En lui confiant un poste clef au sein de l'exécutif bruxellois, Ursula von der Leyen marque sa volonté de combiner souveraineté européenne, innovation et attractivité, selon Konstantinos Komaitis, expert de la régulation de l'internet et résident principal à l'Atlantic Council, un laboratoire d'idées américain spécialisé dans les relations internationales.
"Le choix d'Henna Virkkunen semble indiquer une nouvelle approche européenne de la souveraineté, qui rompt avec la stratégie des cinq dernières années consistant à sélectionner des champions européens capables de rivaliser avec les géants numériques américains. Une stratégie notamment promue par Thierry Breton, qui a largement échoué. La souveraineté demeure malgré tout un angle clef de la politique européenne : le mot figure après tout dans l'intitulé du poste d'Henna Virkkunen. Mais il y a désormais à mon sens une volonté de conduire celle-ci d'une manière qui favorise l'innovation, offre davantage de prédictibilité et fasse de l'UE un lieu qui attire les capitaux et les idées venues de l'étranger, plutôt que de les repousser, tout en promouvant également l'innovation au sein du bloc", affirme l'expert.
Selon lui, c'est tout autant la longue expérience d'Henna Virkkunen dans le traitement de dossiers numériques à l'échelle européenne que sa nationalité finlandaise qui permettent d'envisager les futures orientations de sa politique. "La Finlande fait partie du groupe D9, qui rassemble des pays de l'UE favorables à l'innovation et à l'ouverture plutôt qu'au protectionnisme." L'économie finlandaise est par ailleurs à la pointe de l'adoption sur des technologies de pointe comme le cloud, l'IA et le big data.
Bras de fer avec les géants américains en perspective
La nouvelle commissaire européenne aura en tout cas fort à faire à son nouveau poste. Elle sera en effet chargée de piloter l'avancée de programmes technologiques européens de pointe comme le Chips Act, un plan d'investissement de 43 milliards d'euros pour renforcer la souveraineté européenne sur les semi-conducteurs, notamment en relocalisant une partie de la production partie vers l'Asie du Sud-Est. Mais aussi la création "d'usines d'IA", des supercalculateurs qui visent à permettre aux entreprises et chercheurs européens d'entraîner leurs algorithmes d'IA générative.

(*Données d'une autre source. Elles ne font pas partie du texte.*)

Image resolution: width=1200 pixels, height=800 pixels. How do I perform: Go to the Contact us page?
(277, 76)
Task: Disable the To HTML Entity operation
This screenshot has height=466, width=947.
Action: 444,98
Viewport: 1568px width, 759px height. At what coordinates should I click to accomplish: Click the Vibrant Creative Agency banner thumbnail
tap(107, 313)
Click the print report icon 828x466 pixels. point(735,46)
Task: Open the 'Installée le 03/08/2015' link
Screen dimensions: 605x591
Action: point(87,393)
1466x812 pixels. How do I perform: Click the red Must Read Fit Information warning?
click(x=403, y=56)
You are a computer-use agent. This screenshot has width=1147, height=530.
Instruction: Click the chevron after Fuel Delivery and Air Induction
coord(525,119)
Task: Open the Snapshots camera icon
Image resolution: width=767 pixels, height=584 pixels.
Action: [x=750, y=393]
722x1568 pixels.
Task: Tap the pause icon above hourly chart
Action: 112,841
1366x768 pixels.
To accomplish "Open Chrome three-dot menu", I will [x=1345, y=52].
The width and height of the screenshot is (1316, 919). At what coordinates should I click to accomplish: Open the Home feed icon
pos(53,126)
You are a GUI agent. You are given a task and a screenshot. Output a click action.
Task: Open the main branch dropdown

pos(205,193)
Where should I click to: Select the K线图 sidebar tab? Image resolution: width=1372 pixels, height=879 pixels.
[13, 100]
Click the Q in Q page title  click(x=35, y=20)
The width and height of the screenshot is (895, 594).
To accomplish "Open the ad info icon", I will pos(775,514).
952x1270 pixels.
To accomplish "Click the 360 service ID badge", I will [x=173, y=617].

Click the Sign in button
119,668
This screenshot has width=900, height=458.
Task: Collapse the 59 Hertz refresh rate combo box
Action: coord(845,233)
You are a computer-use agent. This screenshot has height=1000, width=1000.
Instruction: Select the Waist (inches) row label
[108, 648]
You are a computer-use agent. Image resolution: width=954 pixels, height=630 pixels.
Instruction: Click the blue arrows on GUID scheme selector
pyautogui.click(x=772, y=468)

Très gourmands en puissant informatique, donc coûteux, ceux-ci sont en effet aujourd'hui principalement la chasse gardée des géants du numérique américains et chinois, une menace pour la souveraineté technologique du Vieux continent.
Henna Virkkunen aura également la délicate mission de faire appliquer les nouveaux règlements européens sur le numérique, particulièrement vis-à-vis des géants de la tech américain, dont plusieurs ont déjà été épinglés au cours des derniers mois pour non-respect de ces textes. En juin dernier, la Commission européenne a ainsi lancé deux procédures contre Apple, accusé d'enfreindre le DMA de deux manières différentes. Des enquêtes contre Meta et Google ont également été ouvertes.
L'enquête contre X (anciennement Twitter), accusé de promouvoir la désinformation, dans le cadre du DSA, s'annonce, elle aussi, explosive. En août dernier, Thierry Breton a adressé une lettre à Elon Musk, le patron de X, l'incitant à se plier aux règles du DSA, à laquelle l'entrepreneur, qui juge le texte européen dangereux pour la liberté d'expression, a répondu par une insulte publiée sur son compte X. Nul doute que l'expérience accumulée par Henna Virkkunen dans la rédaction de ce texte lui sera précieuse pour gérer cet épineux dossier hautement médiatique.